Mr. Obama added that he has "extraordinary respect for the difficulties of the job that police officers do." He told ABC that his "suspicion" is "that words were exchanged between the police officer and Mr. Gates and that everybody should have just settled down and cooler heads should have prevailed."

The president said it is his understanding that the sergeant who arrested Gates, James Crowley, is an "outstanding police officer." But he said Crowley made a mistake in arresting "a guy in his own home if he's not causing a serious disturbance."

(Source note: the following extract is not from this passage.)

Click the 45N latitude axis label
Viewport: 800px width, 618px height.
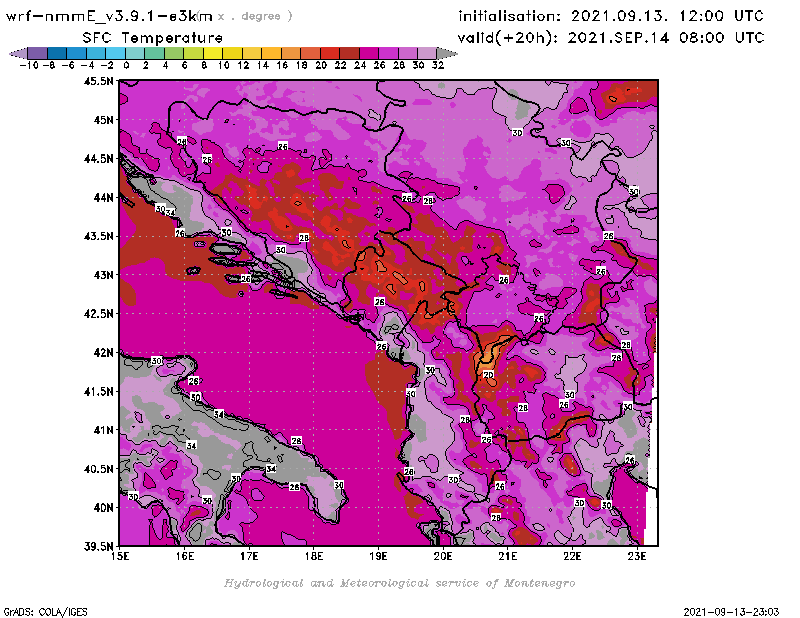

Crowley, who reportedly teaches a class on racial profiling, has said he is disappointed by the president's position, arguing that "he's way off base wading into a local issue without knowing all the facts, as he himself stated before he made that comment."

Cambridge Police Commissioner Robert Hass stood by Crowley in a Thursday afternoon press conference. He said officers "were very much deflated" by the president's comments.

Sgt. Crowley is a stellar member of this department," Hass said. "I don't consider him a rogue cop in any way."

Also Thursday, White House Press Secretary Robert Gibbs insisted that the president "was not calling the officer stupid."

"He was denoting that...at a certain point the situation got far out of hand, and I think all sides understand that," Gibbs said.

CBS News polling in April found that 23 percent of whites and 33 percent of blacks felt Mr. Obama's presidency has improved race relations. Only seven percent of whites and five percent of blacks said his presidency had worsened race relations. (Read more about recent CBS News polling on race.>)

The full interview with the president will air on ABC's Nightline tonight, adding more fuel to the fire of a controversy that seems unlikely to disappear from the headlines anytime soon.